Simply, if one remains in a job, partial withdrawal is allowed only after 12 months for essential and housing needs. However, for special circumstances or in case of unemployment, immediate partial withdrawal up to 75 per cent is permitted.
Note that these conditions are only for partial withdrawal, not the full withdrawal that includes the remaining 25 per cent of the accumulation.
When Can One Withdraw The Full Amount?
Like partial withdrawal, there are certain conditions for a 100 per cent or full withdrawal.
According to the rules, one can make a full withdrawal in case of retirement after the age of 58, permanent disability, voluntary retirement, retrenchment, incapacity to work, or if a person leaves India permanently.
Unemployment is another reason under which full withdrawal is allowed.
However, Kumar clarifies, “The 25 per cent minimum balance will remain in the subscriber account and cannot be withdrawn until 12 months of unemployment have passed.”

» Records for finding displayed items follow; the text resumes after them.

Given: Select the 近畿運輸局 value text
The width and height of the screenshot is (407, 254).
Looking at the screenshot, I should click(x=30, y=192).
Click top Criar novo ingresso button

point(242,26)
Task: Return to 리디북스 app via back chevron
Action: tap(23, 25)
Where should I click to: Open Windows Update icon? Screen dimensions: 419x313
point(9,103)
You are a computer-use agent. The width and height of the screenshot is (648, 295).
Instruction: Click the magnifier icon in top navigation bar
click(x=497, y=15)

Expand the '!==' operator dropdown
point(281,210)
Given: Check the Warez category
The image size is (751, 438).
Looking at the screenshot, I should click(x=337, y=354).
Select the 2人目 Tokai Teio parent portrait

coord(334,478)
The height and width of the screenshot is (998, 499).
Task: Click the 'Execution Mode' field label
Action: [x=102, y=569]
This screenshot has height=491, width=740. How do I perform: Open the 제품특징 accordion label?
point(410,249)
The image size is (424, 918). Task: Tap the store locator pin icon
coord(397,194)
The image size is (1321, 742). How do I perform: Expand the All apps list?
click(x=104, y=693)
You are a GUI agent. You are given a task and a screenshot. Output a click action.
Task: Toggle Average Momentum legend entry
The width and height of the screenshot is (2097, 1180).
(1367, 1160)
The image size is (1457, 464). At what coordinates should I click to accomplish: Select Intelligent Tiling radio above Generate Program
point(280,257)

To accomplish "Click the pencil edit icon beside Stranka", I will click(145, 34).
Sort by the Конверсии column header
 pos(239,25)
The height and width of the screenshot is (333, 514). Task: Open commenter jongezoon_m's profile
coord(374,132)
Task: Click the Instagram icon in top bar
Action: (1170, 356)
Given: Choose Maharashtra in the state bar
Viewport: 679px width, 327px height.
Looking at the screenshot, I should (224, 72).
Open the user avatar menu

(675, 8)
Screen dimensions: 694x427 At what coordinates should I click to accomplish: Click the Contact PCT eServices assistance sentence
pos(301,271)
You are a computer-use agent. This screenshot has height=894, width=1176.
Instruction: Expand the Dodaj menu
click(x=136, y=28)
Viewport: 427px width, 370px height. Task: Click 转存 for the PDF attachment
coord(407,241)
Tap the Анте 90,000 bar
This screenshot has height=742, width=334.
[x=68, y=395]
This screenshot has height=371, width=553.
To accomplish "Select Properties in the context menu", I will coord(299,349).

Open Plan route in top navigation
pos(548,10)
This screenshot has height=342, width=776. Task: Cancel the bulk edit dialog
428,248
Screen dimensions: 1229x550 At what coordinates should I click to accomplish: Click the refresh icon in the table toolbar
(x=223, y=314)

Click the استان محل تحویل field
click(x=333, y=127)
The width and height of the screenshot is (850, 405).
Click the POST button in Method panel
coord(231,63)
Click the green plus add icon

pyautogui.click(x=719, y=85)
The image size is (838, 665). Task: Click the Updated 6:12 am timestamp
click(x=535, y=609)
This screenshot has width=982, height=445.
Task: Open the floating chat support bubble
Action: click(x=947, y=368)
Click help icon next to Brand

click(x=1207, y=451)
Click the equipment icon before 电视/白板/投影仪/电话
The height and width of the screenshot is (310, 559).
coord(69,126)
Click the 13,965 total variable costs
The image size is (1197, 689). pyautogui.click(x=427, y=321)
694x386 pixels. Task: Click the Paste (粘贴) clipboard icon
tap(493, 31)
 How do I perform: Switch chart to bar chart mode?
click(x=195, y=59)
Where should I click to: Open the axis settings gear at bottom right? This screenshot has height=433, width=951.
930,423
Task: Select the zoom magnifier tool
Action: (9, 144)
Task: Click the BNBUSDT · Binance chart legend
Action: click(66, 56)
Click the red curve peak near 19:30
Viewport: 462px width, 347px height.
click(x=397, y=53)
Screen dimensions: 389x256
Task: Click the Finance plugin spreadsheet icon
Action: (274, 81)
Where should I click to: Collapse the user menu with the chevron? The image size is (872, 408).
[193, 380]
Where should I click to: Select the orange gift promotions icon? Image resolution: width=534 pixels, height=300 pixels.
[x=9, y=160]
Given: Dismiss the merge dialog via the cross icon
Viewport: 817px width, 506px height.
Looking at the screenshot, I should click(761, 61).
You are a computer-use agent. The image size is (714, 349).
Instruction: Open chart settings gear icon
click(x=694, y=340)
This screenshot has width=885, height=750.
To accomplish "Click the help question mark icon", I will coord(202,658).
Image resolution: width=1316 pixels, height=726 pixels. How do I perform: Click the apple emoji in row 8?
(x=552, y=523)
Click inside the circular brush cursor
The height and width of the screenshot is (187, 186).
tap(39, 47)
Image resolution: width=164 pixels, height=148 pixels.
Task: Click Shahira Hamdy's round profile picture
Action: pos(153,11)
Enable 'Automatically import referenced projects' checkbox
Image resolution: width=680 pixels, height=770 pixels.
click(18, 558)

It's crucial to note that under the new rules, premature full withdrawal will be allowed only after 12 months in the case of EPF and after 36 months in the case of the employee pension scheme (EPS). Earlier, a person could withdraw the accumulated amount (both EPF and EPS) after only two months of unemployment.
So, a person who leaves a job within one year and remains unemployed or joins an establishment not covered under the EPFO cannot make a full EPF withdrawal before completing 12 months from leaving the job.
What Happens When There Is No Withdrawal And No Deposit In EPF?
In case a subscriber leaves the money lying in the EPF account, and there is neither a withdrawal nor any credit in the account, the subscriber’s EPF membership wouldn’t be affected. According to the amended EPFO rule that became effective from November 11, 2016, a subscriber’s EPF membership will continue, and the account will continue earning interest until the subscriber attains the age of 58 years. Before this change in rule, the account would become inoperative after no credit for three consecutive years, and interest would stop. However, after the amendment, an EPF account is classified as inoperative only after a subscriber turns 58 years old (55 years of age + three years of no credit in the account). It means interest will be credited to the account of a member up to the age of 58 years.